## ASSIGNED TASK
Given the entries below, please return each one exactly.

═══ GIVEN ENTRIES ═══

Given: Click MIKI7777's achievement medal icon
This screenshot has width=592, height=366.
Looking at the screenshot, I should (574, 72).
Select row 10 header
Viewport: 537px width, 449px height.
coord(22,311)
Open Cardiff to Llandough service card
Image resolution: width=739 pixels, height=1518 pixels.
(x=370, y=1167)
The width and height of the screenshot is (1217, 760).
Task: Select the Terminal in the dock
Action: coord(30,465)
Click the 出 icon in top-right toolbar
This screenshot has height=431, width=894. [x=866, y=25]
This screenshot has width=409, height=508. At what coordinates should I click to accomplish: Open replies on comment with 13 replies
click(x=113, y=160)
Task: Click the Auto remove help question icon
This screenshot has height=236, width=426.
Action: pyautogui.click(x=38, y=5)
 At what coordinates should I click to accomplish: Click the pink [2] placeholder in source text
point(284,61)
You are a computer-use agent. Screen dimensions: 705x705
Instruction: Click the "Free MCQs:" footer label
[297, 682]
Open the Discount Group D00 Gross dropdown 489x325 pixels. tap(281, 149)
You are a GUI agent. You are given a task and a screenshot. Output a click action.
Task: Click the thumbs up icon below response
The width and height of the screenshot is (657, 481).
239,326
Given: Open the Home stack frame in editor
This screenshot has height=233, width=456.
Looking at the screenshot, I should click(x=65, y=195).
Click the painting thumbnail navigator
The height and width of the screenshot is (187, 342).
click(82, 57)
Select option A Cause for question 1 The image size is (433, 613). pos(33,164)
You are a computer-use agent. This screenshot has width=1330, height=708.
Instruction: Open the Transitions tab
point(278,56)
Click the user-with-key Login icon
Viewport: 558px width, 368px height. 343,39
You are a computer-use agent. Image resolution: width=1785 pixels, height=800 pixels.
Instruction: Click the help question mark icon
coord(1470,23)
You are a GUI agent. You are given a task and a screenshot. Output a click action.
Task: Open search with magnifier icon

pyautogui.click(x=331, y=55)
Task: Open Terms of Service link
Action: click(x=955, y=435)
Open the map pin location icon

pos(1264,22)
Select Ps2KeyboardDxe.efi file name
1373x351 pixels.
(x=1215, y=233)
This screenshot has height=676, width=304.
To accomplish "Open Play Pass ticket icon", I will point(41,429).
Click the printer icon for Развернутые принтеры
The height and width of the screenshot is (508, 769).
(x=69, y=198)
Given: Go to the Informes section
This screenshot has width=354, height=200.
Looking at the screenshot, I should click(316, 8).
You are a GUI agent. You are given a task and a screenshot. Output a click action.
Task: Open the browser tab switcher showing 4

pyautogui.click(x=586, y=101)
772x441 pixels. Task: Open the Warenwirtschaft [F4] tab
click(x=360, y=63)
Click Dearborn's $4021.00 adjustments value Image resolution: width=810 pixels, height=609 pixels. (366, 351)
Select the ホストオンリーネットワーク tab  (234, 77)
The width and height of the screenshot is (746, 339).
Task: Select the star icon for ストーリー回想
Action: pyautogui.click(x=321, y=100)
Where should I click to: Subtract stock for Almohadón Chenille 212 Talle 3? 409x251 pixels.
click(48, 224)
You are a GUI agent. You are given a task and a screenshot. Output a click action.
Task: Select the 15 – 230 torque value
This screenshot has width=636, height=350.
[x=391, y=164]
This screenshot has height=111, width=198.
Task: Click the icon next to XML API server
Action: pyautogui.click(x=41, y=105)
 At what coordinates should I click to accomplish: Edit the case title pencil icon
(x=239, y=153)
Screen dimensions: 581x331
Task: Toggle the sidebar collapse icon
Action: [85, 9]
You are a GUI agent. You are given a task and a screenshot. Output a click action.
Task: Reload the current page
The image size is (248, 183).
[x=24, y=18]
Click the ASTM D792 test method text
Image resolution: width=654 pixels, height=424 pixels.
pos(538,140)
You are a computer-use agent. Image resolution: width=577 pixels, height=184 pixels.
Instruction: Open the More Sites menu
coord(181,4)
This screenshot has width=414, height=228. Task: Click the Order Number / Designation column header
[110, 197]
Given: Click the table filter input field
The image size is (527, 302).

═══

## TASK ANSWER
Given: Click MIKI7777's achievement medal icon
This screenshot has width=592, height=366.
Looking at the screenshot, I should (574, 72).
Select row 10 header
Viewport: 537px width, 449px height.
coord(22,311)
Open Cardiff to Llandough service card
Image resolution: width=739 pixels, height=1518 pixels.
(x=370, y=1167)
The width and height of the screenshot is (1217, 760).
Task: Select the Terminal in the dock
Action: coord(30,465)
Click the 出 icon in top-right toolbar
This screenshot has height=431, width=894. [x=866, y=25]
This screenshot has width=409, height=508. At what coordinates should I click to accomplish: Open replies on comment with 13 replies
click(x=113, y=160)
Task: Click the Auto remove help question icon
This screenshot has height=236, width=426.
Action: pyautogui.click(x=38, y=5)
 At what coordinates should I click to accomplish: Click the pink [2] placeholder in source text
point(284,61)
You are a computer-use agent. Screen dimensions: 705x705
Instruction: Click the "Free MCQs:" footer label
[297, 682]
Open the Discount Group D00 Gross dropdown 489x325 pixels. tap(281, 149)
You are a GUI agent. You are given a task and a screenshot. Output a click action.
Task: Click the thumbs up icon below response
The width and height of the screenshot is (657, 481).
239,326
Given: Open the Home stack frame in editor
This screenshot has height=233, width=456.
Looking at the screenshot, I should click(x=65, y=195).
Click the painting thumbnail navigator
The height and width of the screenshot is (187, 342).
click(82, 57)
Select option A Cause for question 1 The image size is (433, 613). pos(33,164)
You are a computer-use agent. This screenshot has width=1330, height=708.
Instruction: Open the Transitions tab
point(278,56)
Click the user-with-key Login icon
Viewport: 558px width, 368px height. 343,39
You are a computer-use agent. Image resolution: width=1785 pixels, height=800 pixels.
Instruction: Click the help question mark icon
coord(1470,23)
You are a GUI agent. You are given a task and a screenshot. Output a click action.
Task: Open search with magnifier icon

pyautogui.click(x=331, y=55)
Task: Open Terms of Service link
Action: click(x=955, y=435)
Open the map pin location icon

pos(1264,22)
Select Ps2KeyboardDxe.efi file name
1373x351 pixels.
(x=1215, y=233)
This screenshot has height=676, width=304.
To accomplish "Open Play Pass ticket icon", I will point(41,429).
Click the printer icon for Развернутые принтеры
The height and width of the screenshot is (508, 769).
(x=69, y=198)
Given: Go to the Informes section
This screenshot has width=354, height=200.
Looking at the screenshot, I should click(316, 8).
You are a GUI agent. You are given a task and a screenshot. Output a click action.
Task: Open the browser tab switcher showing 4

pyautogui.click(x=586, y=101)
772x441 pixels. Task: Open the Warenwirtschaft [F4] tab
click(x=360, y=63)
Click Dearborn's $4021.00 adjustments value Image resolution: width=810 pixels, height=609 pixels. (366, 351)
Select the ホストオンリーネットワーク tab  (234, 77)
The width and height of the screenshot is (746, 339).
Task: Select the star icon for ストーリー回想
Action: pyautogui.click(x=321, y=100)
Where should I click to: Subtract stock for Almohadón Chenille 212 Talle 3? 409x251 pixels.
click(48, 224)
You are a GUI agent. You are given a task and a screenshot. Output a click action.
Task: Select the 15 – 230 torque value
This screenshot has width=636, height=350.
[x=391, y=164]
This screenshot has height=111, width=198.
Task: Click the icon next to XML API server
Action: pyautogui.click(x=41, y=105)
 At what coordinates should I click to accomplish: Edit the case title pencil icon
(x=239, y=153)
Screen dimensions: 581x331
Task: Toggle the sidebar collapse icon
Action: [85, 9]
You are a GUI agent. You are given a task and a screenshot. Output a click action.
Task: Reload the current page
The image size is (248, 183).
[x=24, y=18]
Click the ASTM D792 test method text
Image resolution: width=654 pixels, height=424 pixels.
pos(538,140)
You are a computer-use agent. Image resolution: width=577 pixels, height=184 pixels.
Instruction: Open the More Sites menu
coord(181,4)
This screenshot has width=414, height=228. Task: Click the Order Number / Designation column header
[110, 197]
Given: Click the table filter input field
The image size is (527, 302).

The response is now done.